Making it through the floods was a trial. Owen and Florice, they’d always come and stay with us. When the waters started to rise, we’d climb high as we could in the barn rafters. Each time after, Owen and Martin shoveled the muck off my kitchen floor before heading to Florice’s house to do the same.
That first time around though, there weren’t no Owen, and it was just Martin doing the shoveling. The second flood, Owen was only a bitty thing — something for Martin to trip over instead of somebody who could help him pick up the flood mess. For that one, my Martin, he stayed patient with the boy through the whole of it. Later floods, Owen turned out to be a true help, especially after Martin’s knees got bad.

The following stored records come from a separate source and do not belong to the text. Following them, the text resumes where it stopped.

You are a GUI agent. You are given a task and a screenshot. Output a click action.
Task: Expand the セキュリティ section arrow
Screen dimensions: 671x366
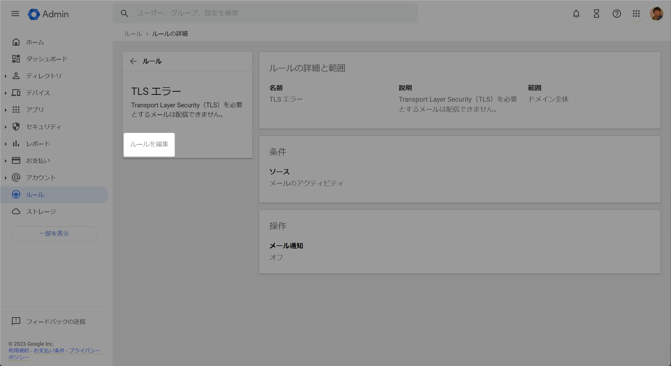[6, 127]
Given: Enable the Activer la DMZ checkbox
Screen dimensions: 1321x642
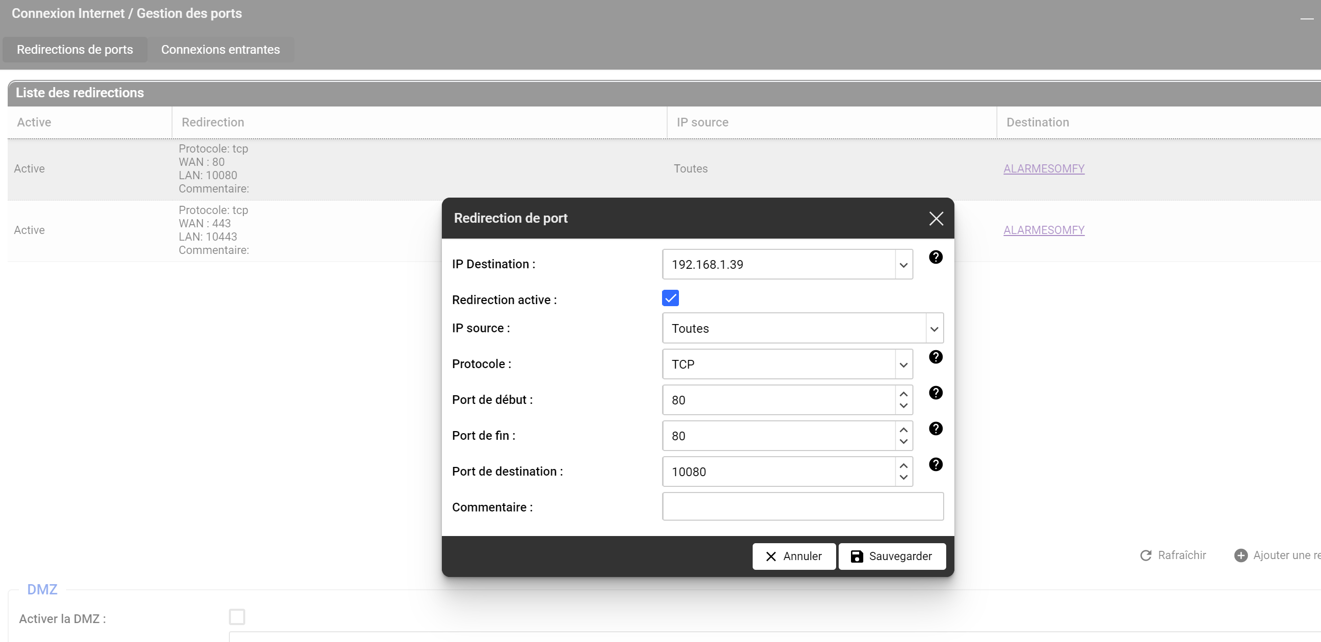Looking at the screenshot, I should coord(237,617).
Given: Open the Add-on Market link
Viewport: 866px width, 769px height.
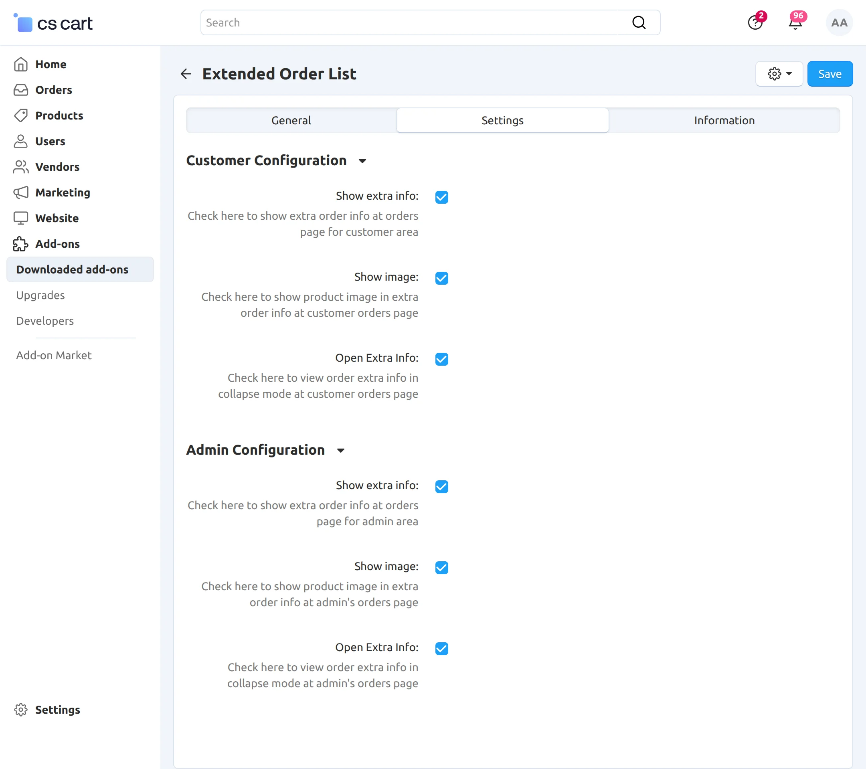Looking at the screenshot, I should pyautogui.click(x=54, y=355).
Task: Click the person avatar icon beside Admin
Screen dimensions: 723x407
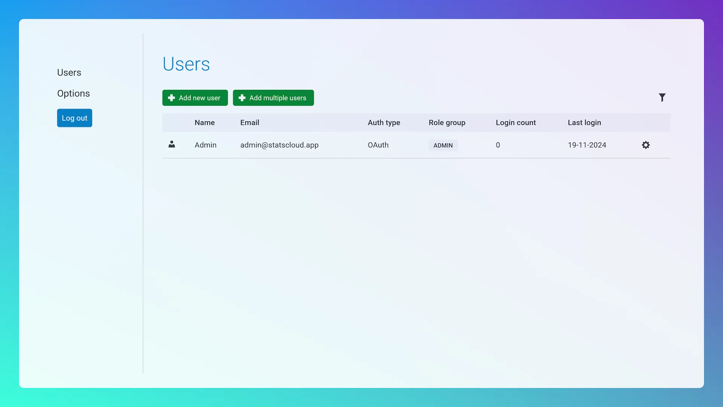Action: (172, 144)
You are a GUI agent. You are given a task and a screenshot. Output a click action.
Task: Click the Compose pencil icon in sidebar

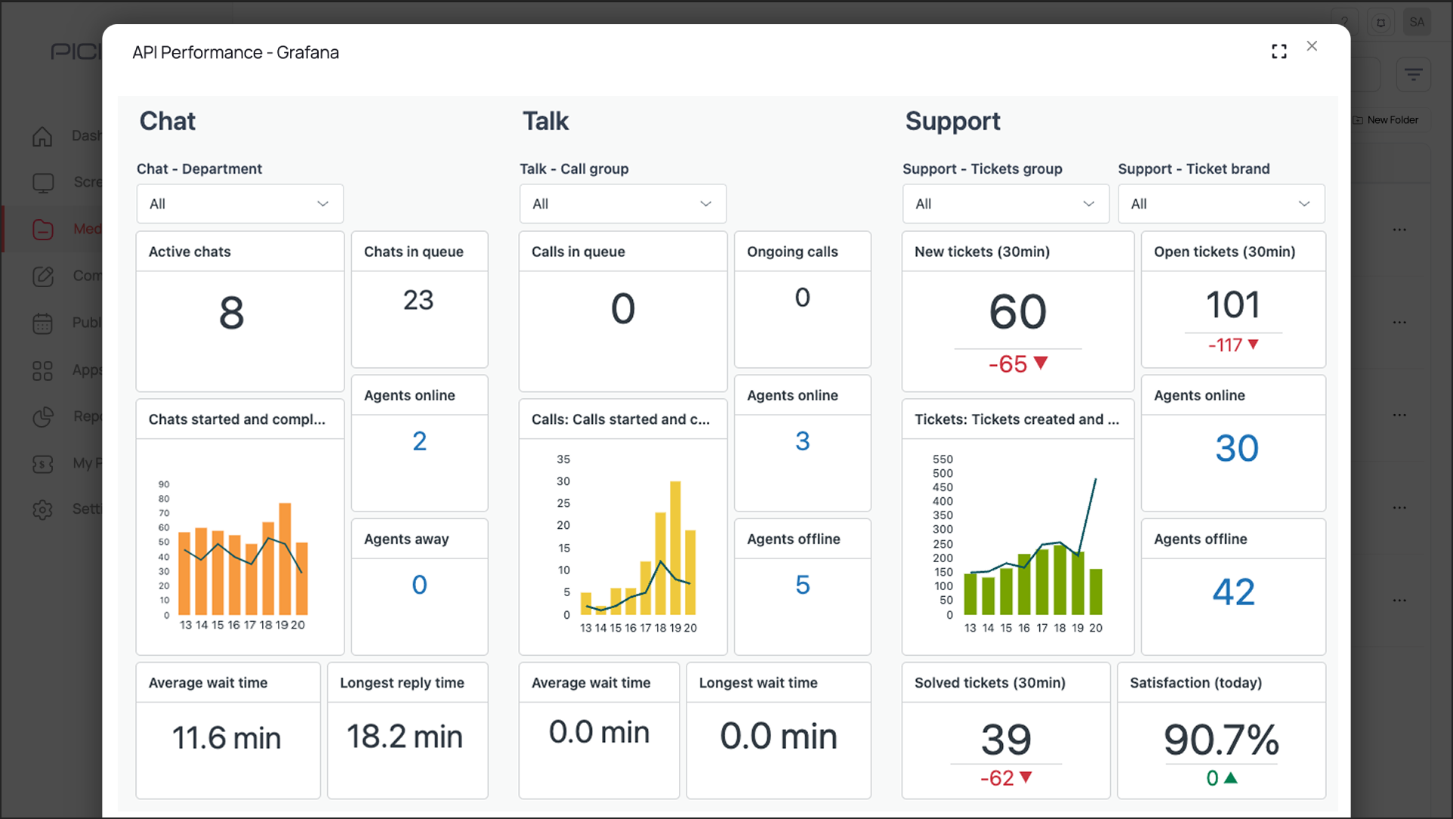click(x=43, y=276)
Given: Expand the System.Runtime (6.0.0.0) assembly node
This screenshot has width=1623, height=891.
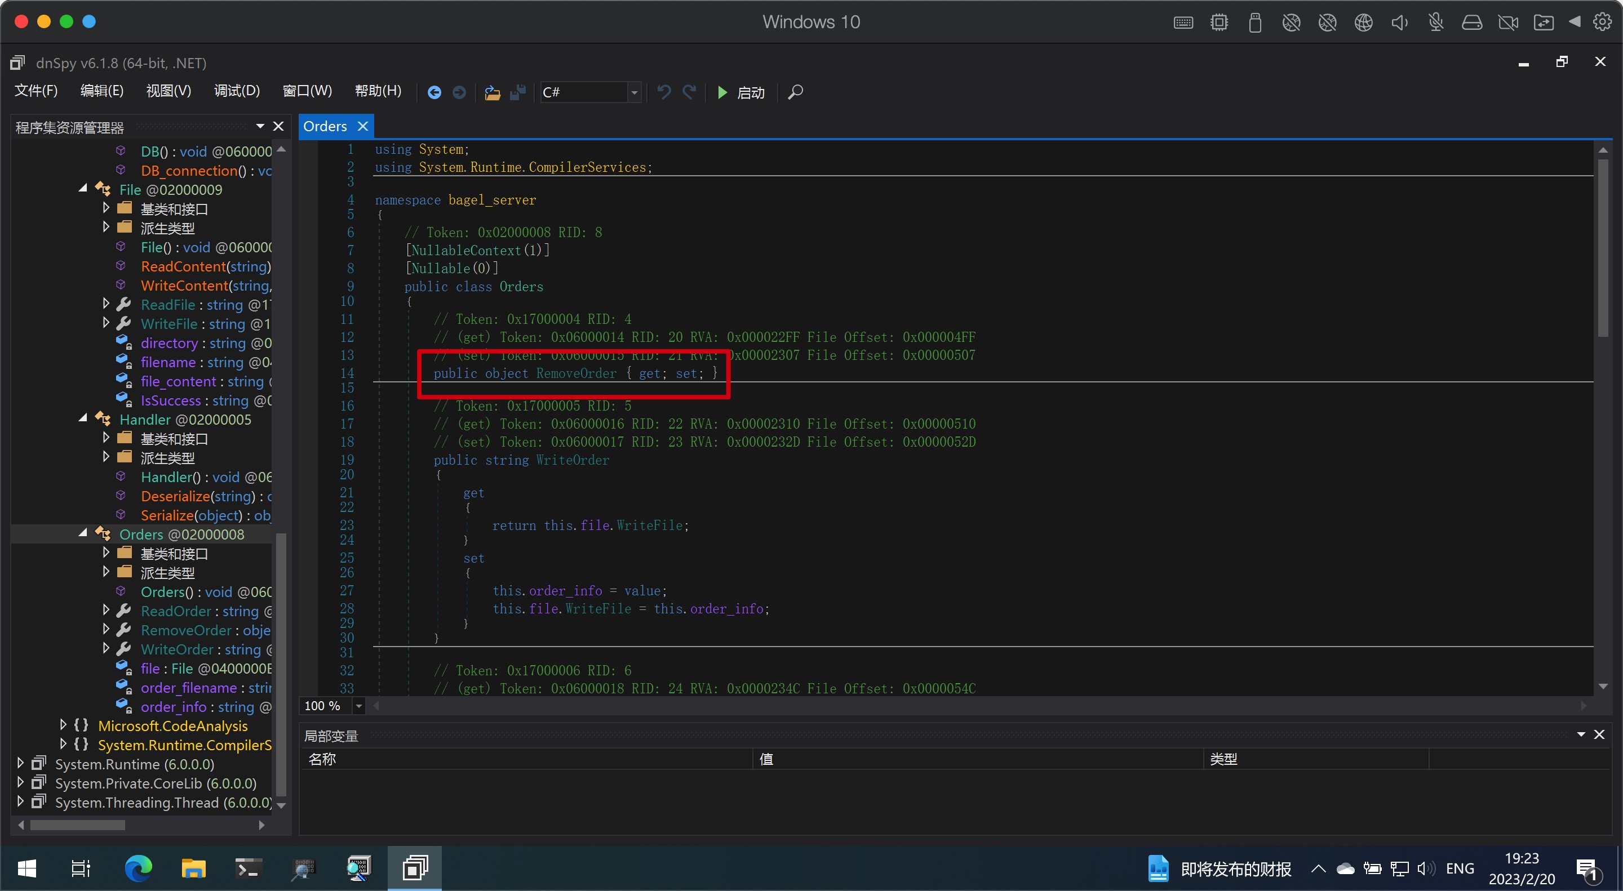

That Owen. Even early on, I could tell he was going to be slow. I never said nothing to Florice - her being alone raising the child, and her being my only friend. Now Owen, he stayed slow all the way through until he was full grown, but - somehow - he made up for it with his sweetness.
It was his slowness what did Owen in. Anyone with better sense, they’d know to stand stock still once the bull caught their scent. Owen, he ran.
Of course, everyone said Florice passed on account her heart broke when she lost Owen. The truth was it was her cancer what took her.
No matter. They’re both gone now, and nothing’s felt the same after. The valley, it changed, and Martin, I could tell, he changed along with it.
It was the next flood - number eight - when Martin said it was time to leave. All the floods before, I was ready to move lickety-split. Not now. Now my heart warned me I better hang on. What if I lost too much - all I’d come to know was true?
In the end, Martin won like he always did. The homestead he found in the next valley over was nice enough. After that, the last quarrel I’d been using to keep us put, it got washed away.
One thing about chiffarobes, folks don’t clean them out like they ought until they get ready to move - even if that means waiting for more than thirty-four years.
The silver button was what caught my eye when I pulled the drawer all the way out. That dress it used to belong to? Well it got turned into a dish rag long years back.
I’d of missed the browned-out photograph if my finger hadn’t flicked across it when I reached for the button. Even after so many years of fading, I saw right away it was baby Owen.
My heart pounded itself into stone when I turned the picture over. There it was - wrote on the back - like the truth hadn’t been there to see all along.
“For Martin. Your beautiful son. Love Florice.”